The Salmonella outbreaks at the Fig & Olive restaurant in Washington, D.C. and Chipotle restaurants in Minnesota are not uncommon. Just in the last year, there have been six other Salmonella outbreaks linked to restaurants in the United States.
Contaminated cucumbers sold in salads at Red Lobster restaurants in Minnesota sickened many people with Salmonella infections this summer. A Salmonella outbreak linked to the deli at the Boise Co-op in Idaho this summer sickened almost 300 people. A Salmonella outbreak at Seattle’s Tallulah restaurant sickened at least 16 people in July, linked to a sauce made from raw eggs. An outbreak at the Tarheel Q restaurant in North Carolina in June and July sickened almost 200 people. A Salmonella outbreak at the X10 restaurant in Dalhart, Texas last spring sickened 64 people. And at least 19 people eating at the Delaney House restaurant in Massachusetts last winter were sickened with Salmonella infections.
Eating or drinking at these restaurants is obviously the common link between all who got sick. But how does the food become contaminated in the first place, and how do investigators solve these outbreaks?

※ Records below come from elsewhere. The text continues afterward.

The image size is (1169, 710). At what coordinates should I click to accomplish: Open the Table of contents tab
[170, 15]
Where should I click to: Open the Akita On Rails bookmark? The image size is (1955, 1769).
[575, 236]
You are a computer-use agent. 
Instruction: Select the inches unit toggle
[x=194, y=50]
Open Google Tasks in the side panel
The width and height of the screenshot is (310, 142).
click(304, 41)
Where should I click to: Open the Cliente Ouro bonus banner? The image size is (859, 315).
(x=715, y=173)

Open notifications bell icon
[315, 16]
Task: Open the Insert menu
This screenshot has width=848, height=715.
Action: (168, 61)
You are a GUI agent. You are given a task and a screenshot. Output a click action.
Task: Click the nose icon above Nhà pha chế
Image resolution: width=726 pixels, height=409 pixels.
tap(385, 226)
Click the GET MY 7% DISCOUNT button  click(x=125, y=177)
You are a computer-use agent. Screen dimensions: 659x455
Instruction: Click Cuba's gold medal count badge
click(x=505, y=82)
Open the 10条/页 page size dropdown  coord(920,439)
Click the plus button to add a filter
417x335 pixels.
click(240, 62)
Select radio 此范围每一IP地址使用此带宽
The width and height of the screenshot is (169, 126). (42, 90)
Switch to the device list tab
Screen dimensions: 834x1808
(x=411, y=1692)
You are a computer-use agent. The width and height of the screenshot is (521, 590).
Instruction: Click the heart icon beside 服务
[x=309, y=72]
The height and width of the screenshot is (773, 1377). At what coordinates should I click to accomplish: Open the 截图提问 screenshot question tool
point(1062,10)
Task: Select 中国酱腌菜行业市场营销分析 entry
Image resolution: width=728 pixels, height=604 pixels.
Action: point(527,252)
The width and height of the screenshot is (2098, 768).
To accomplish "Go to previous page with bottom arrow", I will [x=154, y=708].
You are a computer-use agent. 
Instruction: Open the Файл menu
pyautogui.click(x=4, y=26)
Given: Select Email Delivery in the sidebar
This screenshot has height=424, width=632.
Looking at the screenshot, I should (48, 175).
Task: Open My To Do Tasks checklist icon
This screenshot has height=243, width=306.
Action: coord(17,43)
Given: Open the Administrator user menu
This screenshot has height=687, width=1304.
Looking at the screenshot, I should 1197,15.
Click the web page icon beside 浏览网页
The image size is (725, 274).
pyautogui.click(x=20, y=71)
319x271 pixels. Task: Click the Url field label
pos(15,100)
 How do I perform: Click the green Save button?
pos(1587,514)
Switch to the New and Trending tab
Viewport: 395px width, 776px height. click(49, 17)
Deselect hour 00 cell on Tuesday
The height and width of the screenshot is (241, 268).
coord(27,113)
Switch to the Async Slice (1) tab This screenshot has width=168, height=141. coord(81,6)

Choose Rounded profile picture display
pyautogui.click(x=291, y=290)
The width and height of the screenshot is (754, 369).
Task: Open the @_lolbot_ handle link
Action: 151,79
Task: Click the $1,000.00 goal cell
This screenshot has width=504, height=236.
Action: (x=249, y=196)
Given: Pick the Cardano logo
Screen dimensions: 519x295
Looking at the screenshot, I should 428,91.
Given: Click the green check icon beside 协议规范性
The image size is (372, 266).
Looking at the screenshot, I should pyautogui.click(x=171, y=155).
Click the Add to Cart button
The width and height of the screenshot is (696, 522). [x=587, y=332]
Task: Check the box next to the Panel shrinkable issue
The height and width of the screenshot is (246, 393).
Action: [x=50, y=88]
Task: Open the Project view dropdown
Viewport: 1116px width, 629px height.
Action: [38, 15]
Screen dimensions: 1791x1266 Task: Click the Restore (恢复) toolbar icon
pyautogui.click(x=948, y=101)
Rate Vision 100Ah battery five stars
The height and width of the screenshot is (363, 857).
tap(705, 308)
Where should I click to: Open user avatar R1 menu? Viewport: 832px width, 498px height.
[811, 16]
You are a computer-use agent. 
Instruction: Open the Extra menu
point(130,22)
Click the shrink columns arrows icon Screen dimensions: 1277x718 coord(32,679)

When an outbreak occurs at several restaurants that are part of a chain, investigators look at the food that is common to all of them. Fresh produce is suspected in the Salmonella outbreak at Minnesota Chipotle restaurants. The produce used in those restaurants is traced back to a supplier. Environmental testing is conducted at that facility and in the restaurants to try to pinpoint the bacterial source.
Public health officials interview patients to see what foods they ate at the restaurant and ask them to list other things they ate before they got sick. A questionnaire is usually sent out to patients. This tactic can narrow down the foods officials test. If a common food is statistically tied to the outbreak, traceback investigations look at the supplier and sources.
Outbreaks at an individual restaurant can be more difficult to solve. Officials concentrate on the foods eaten by patients, and look at the employees to see if any of them were working while sick. Environmental testing is also conducted. Investigators take swabs of the kitchen, serving trays, the dining room, and utensils to see if any were contaminated. They also investigate how food is held and served, and if any food safety regulations, such as temperature or storage, have been violated.
If you ate at the Fig & Olive restaurant in Washington D.C., at Chipotle restaurants or Red Lobster restaurants in Minnesota and have experienced the symptoms of Salmonella food poisoning, see your doctor. Ask for a stool sample test and tell her that you ate at one of these restaurants.
Those symptoms include nausea, vomiting, abdominal pain, diarrhea that may be bloody, fever, chills, headache, and muscle pains. The symptoms begin six to seventy-two hours after exposure to the pathogenic bacteria. Most people recover within four to seven days, but some people must be hospitalized because their illness is so severe.
There is really no way to protect yourself against food poisoning from restaurants. Just note the cleanliness of the place before you order. Watch out for signs of problems such as a dirty floor or unclean utensils. And if you do get sick after eating at a restaurant, see your doctor for help.